Personal information
- Born: 17 January 1933 Trbovlje, Slovenia
- Died: 4 April 2023 (aged 90) Zagreb, Croatia
- Height: 162 cm (5 ft 4 in)
- Weight: 60 kg (132 lb)

Sport
- Sport: Athletics
- Event: Sprint
- Club: AD Kladivar, Celje

Achievements and titles
- Highest world ranking: 20
- Personal best(s): 100 m – 11.7 (1961) 200 m – 24.2 (1961)

= Olga Šikovec =

Croatian sprinter (1933–2023)

Olga Šikovec (later Luncer, 17 January 1933 – 4 April 2023) was a Croatian sprinter of Slovenian origin. She competed for Yugoslavia at the 1960 Summer Olympics in the 100 m and 200 m events, but failed to reach the finals.
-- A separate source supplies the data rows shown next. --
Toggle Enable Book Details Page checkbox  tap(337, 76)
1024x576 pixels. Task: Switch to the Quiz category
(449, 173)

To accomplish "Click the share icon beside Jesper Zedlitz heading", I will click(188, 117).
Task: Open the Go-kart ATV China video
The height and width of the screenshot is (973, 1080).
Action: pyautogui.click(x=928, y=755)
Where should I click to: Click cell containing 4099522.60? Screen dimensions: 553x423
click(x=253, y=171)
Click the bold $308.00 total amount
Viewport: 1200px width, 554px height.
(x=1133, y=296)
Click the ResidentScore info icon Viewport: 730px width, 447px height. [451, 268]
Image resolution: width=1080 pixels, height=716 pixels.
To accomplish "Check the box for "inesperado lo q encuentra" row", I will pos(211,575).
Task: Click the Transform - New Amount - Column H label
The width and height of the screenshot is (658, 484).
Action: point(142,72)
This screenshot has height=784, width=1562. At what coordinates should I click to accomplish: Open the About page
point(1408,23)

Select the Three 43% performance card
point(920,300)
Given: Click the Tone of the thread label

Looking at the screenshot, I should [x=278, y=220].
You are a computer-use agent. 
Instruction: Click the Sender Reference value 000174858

Two years later she was part of the Yugoslav 4 × 100 m relay team that finished fourth at the European championships and set a national record.

Šikovec had a brother Rudi and sister Sonja; they lost their father in World War II. At school she played volleyball and table tennis, and changed to athletics in 1953. In 1959 she married a well known sports journalist Vilko Luncer, and in 1961 moved from Trbovlje to Zagreb. Between 1955 and 1965 she won 24 Yugoslav titles over 60 m, 100 m and 200 m distances, and was named as Slovenian (1960) and Croatian (1962) Athlete of the Year. She retired from competitions in 1966 and later worked as a sports administrator and referee. Following an example of her husband, who was a long-term editor for the Zagreb Sports News, she also wrote on sport-related topics. Her son Bojan Luncer became a middle-distance runner and a member of the Yugoslav junior team and Croatian champion in 800m and 4x400m relay. He was first founding CEO of Lidl Croatia and Lidl International Board Member later.

Olga Šikovec died in Zagreb on 4 April 2023, at the age of 90.